The NAR's pending home sales index jumps 7.4 percent to 75.8 in September after an unrevised 70.6 in the prior month. The change is well above the consensus of up 1.0 percent in the Econoday survey of forecasters. The index is 2.6 percent higher than a year ago.

The dip in mortgage rates brought homebuyers into the market while they could lock in a favorable rate. The Freddie Mac rate for a 30-year fixed rate mortgage hit lows not seen in two years at 6.08 percent in the September 26 week. Along with more inventory and greater negotiating power on price and terms, contract signings increase across the country as buyers locked in rates before these went up again.

The pending home sales index by region shows an increase of 6.5 percent in the Northeast, 7.1 percent in the Midwest, 6.7 percent in the South, and 9.8 percent in the West.

Market Consensus Before Announcement

Forecasters see pending home sales up 1.0 percent on the month.

Definition

The National Association of Realtors developed the pending home sales index as a leading indicator of housing activity. Specifically, it is a leading indicator of existing home sales, not new home sales. A pending sale is one in which a contract was signed, but not yet closed. It usually takes four to six weeks to close a contracted sale.

Description

This provides a gauge of not only the demand for housing, but the economic momentum. People have to be feeling pretty comfortable and confident in their own financial position to buy a house. Furthermore, this narrow piece of data has a powerful multiplier effect through the economy, and therefore across the markets and your investments. By tracking economic data such as the pending home sales index which measures home resales, investors can gain specific investment ideas as well as broad guidance for managing a portfolio.

Even though home resales don't always create new output, once the home is sold, it generates revenues for the realtor. It brings a myriad of consumption opportunities for the buyer. Refrigerators, washers, dryers and furniture are just a few items home buyers might purchase. The economic"ripple effect" can be substantial especially when you think a hundred thousand new households around the country are doing this every month.

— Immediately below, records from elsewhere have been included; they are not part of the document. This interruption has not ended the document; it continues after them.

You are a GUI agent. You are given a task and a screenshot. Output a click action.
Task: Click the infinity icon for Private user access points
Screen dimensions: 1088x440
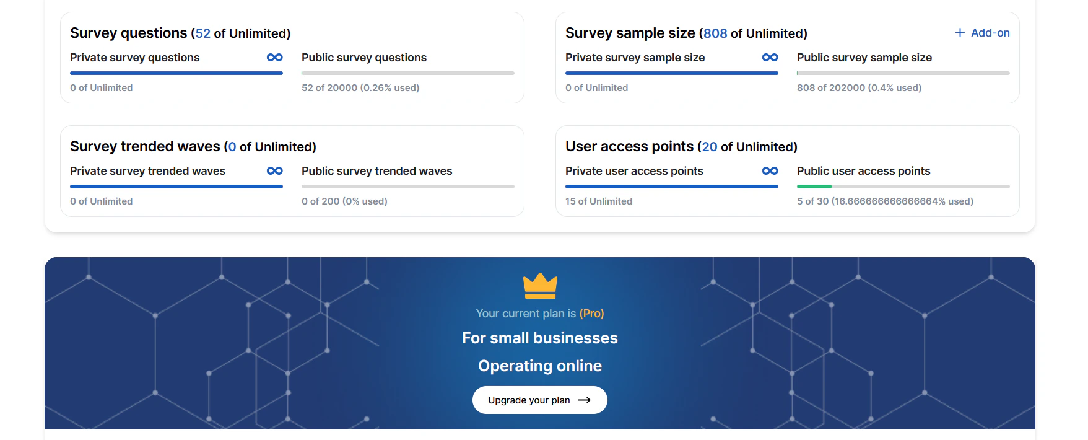[770, 171]
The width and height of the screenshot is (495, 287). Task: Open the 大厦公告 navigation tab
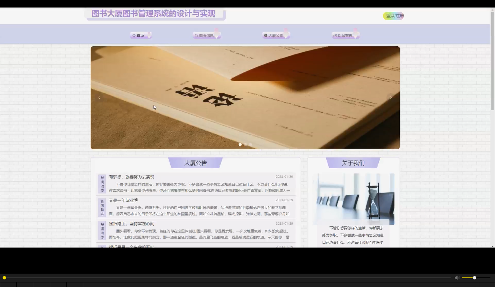276,35
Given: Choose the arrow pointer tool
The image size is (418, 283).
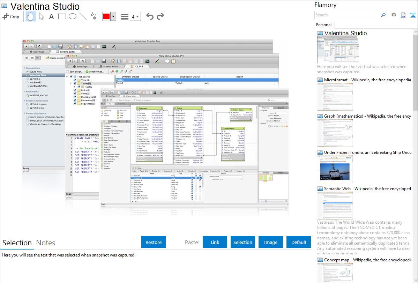Looking at the screenshot, I should tap(41, 16).
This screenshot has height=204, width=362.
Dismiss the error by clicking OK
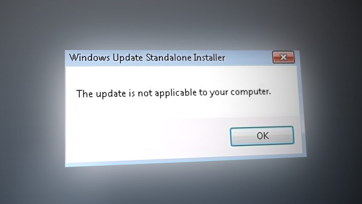click(x=262, y=136)
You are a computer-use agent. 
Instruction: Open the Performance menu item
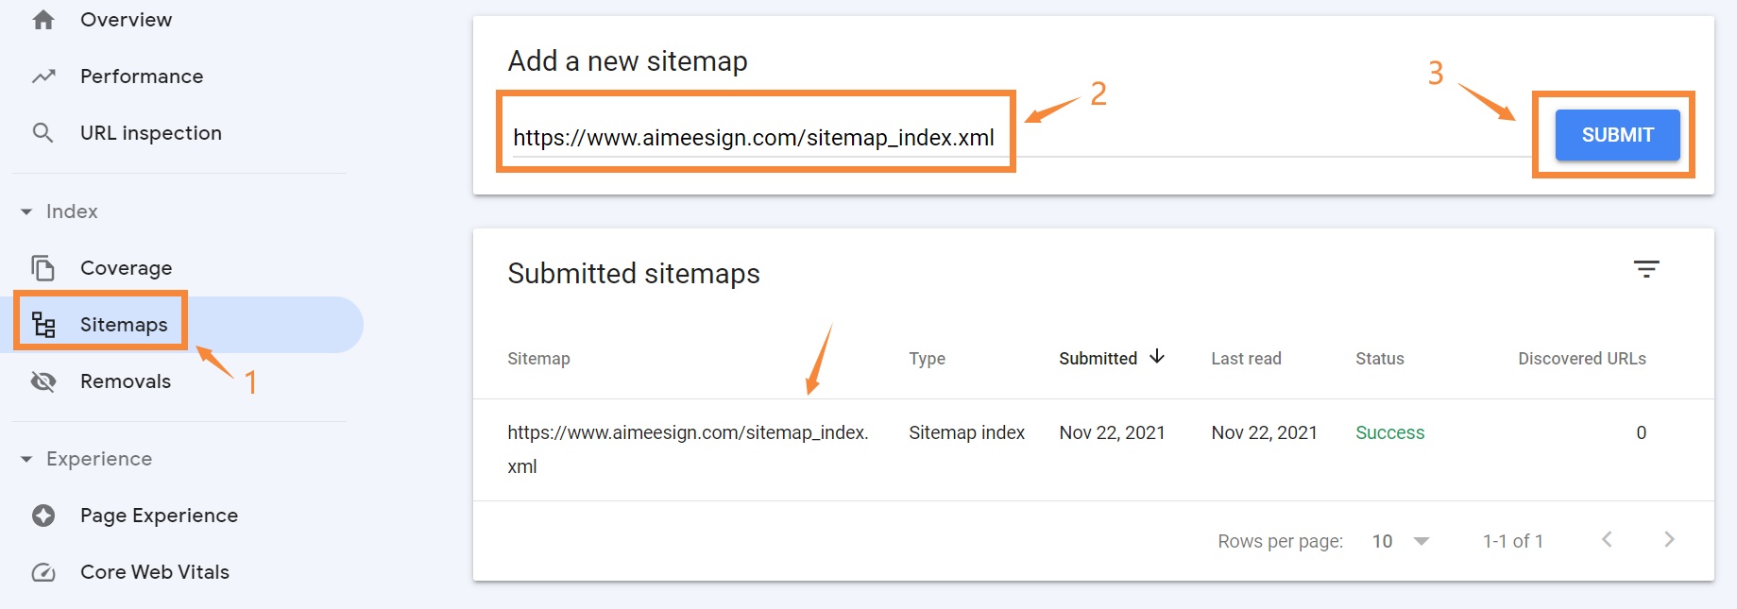[142, 76]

Since the economic backdrop is the most pervasive influence on financial markets, home resales have a direct bearing on stocks, bonds and commodities. In a more specific sense, trends in the existing home sales data carry valuable clues for the stocks of home builders, mortgage lenders and home furnishings companies.

The National Association of Realtors moved up its publication schedule in 2011. Prior to 2011, the reference month was two months trailing the release date. In 2011, the reference month trails only by one month to the release month.